A few weeks ago my Honda Civic was experiencing an intermittent clunking noise. I am by no means an expert in automobiles but I am fairly certain this noise was not “normal”. I proceeded to let the dealer know about this problem when I had it in for maintenance. I explained how it seems to make this noise sometimes when accelerating or decelerating.

Were they able to fix my problem? Of course not. They were not able to reproduce the problem and consequently did not fix anything. For car problems, we accept this and as a user of the car I am supposed to ignore this until it is either reproducible all the time or something major breaks. They did assure me that they did not see anything major wrong so there was no danger in driving the car.

In the world of software development, this just does not fly. If the user has a problem, they expect it to be fixed regardless of if they can reproduce the problem or even adequately explain it. For example, a support technician brought a customer issue to me where a server product hangs sometimes for no reason. It only happens on one machine and it works fine everywhere else.

The customer wants two things. An explanation as to what is causing the problem and a fix if one is possible. This is not an unreasonable request. I essentially want the same thing for my car. But how can this problem be fixed if it is not reproducible?
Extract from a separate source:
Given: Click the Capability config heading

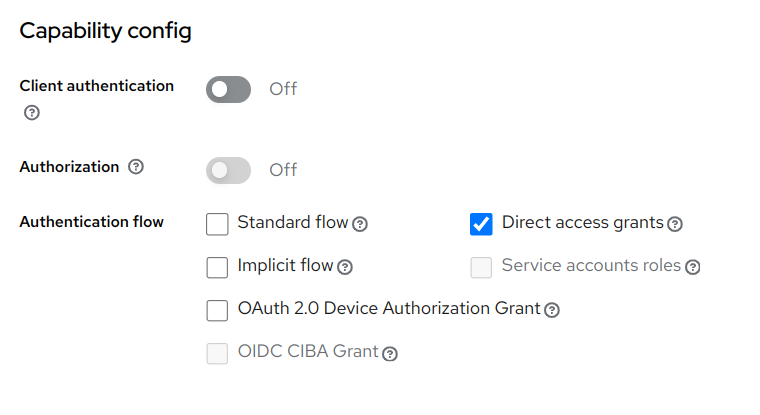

There are no coincidences in software. If it happens once, it can happen again. I do not care if the problem was caused by planetary alignment and cosmic rays… the planets can align again and there are always cosmic rays.

Your job as software developer or support technician is to gather as much information as possible to narrow down the problem and to try and find the root of the problem. Find out when it is likely to happen. Try to come up with a reproducible set of steps that will cause it again. With enough work you should be able to figure out what caused the initial issue. Once you find out the cause, then you can fix it like any reproducible issue.